### THE PROBLEM:
An exact transcription of the lines from the one holding "The height and" to the end of the entries below, and nothing more, is the required answer. Please omit the pictures.

START THE DATA

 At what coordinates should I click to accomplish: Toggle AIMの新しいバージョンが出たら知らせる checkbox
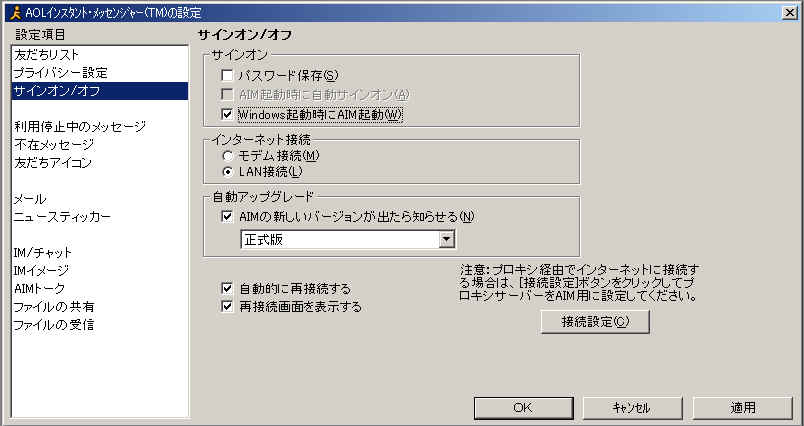pos(227,216)
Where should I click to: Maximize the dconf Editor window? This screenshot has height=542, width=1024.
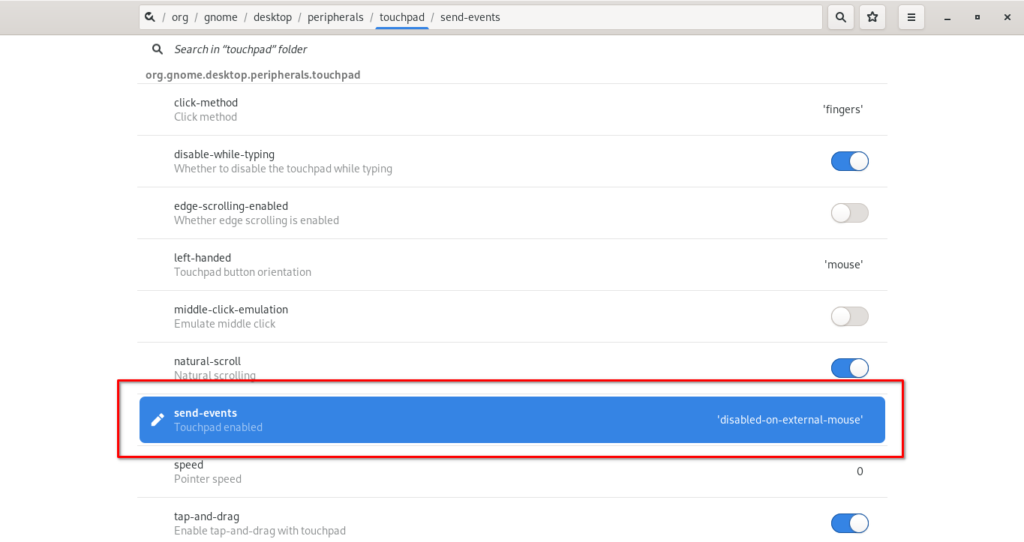(977, 17)
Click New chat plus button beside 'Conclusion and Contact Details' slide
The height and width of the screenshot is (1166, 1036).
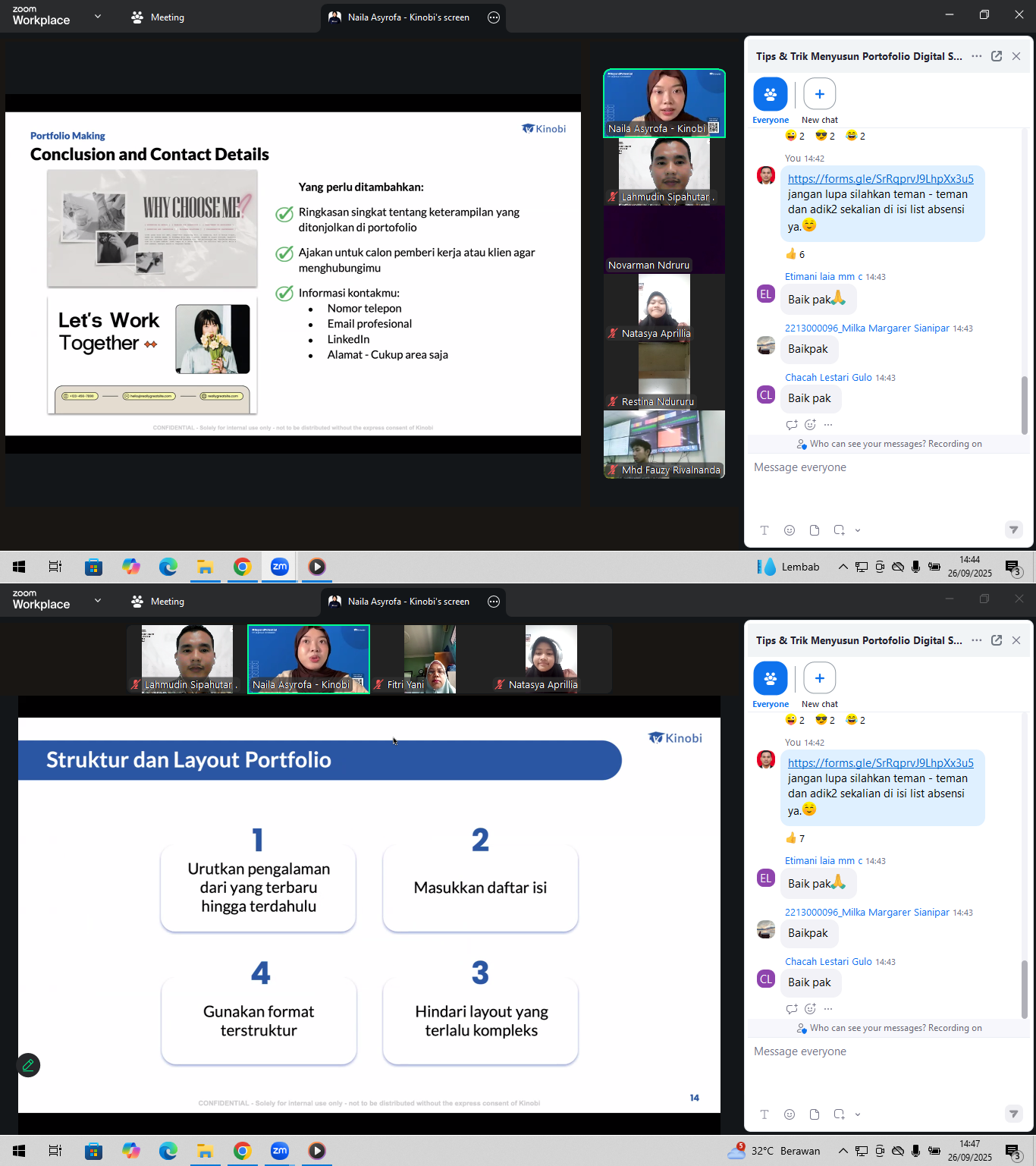point(819,94)
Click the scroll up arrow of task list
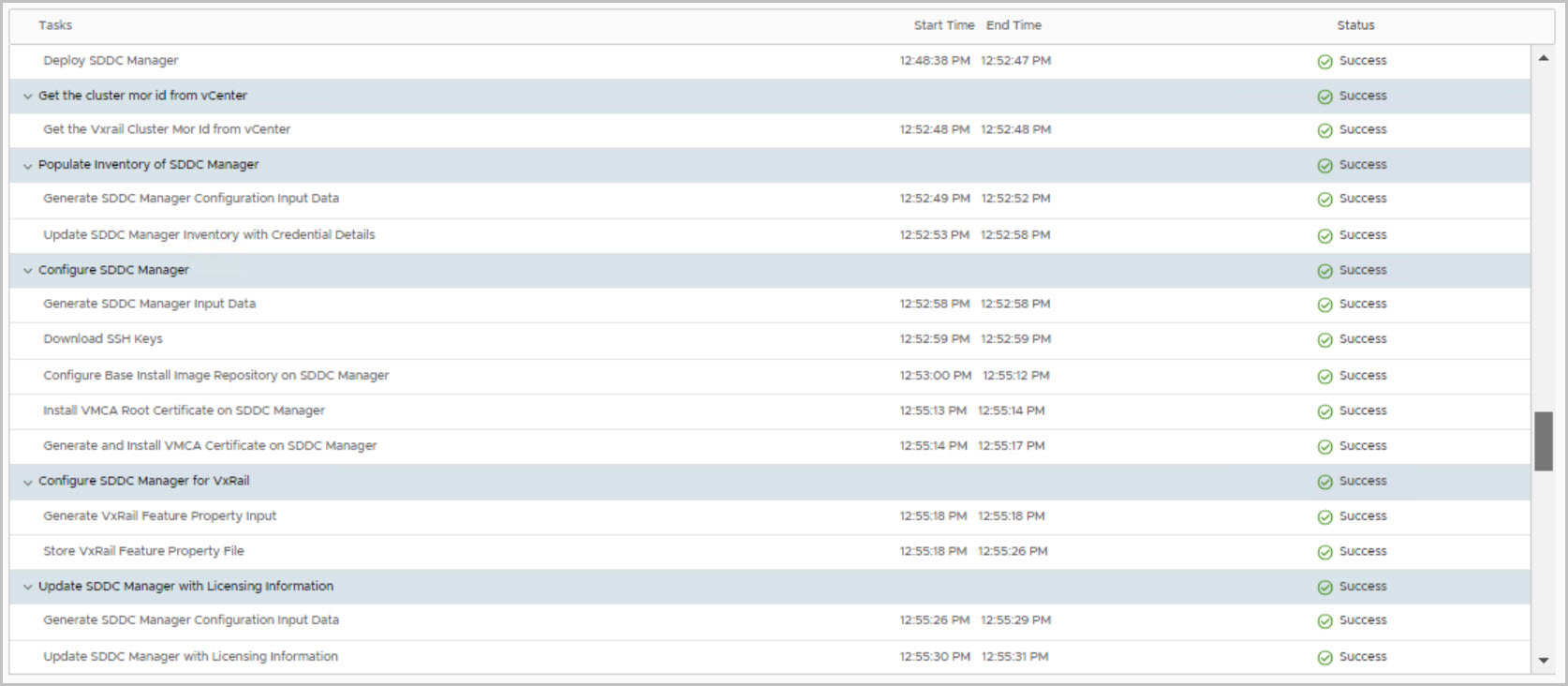Viewport: 1568px width, 686px height. [1544, 58]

END THE DATA

### SOLUTION:
The height and width of the screenshot is (1166, 1036).
point(819,94)
Click the scroll up arrow of task list
Viewport: 1568px width, 686px height. [1544, 58]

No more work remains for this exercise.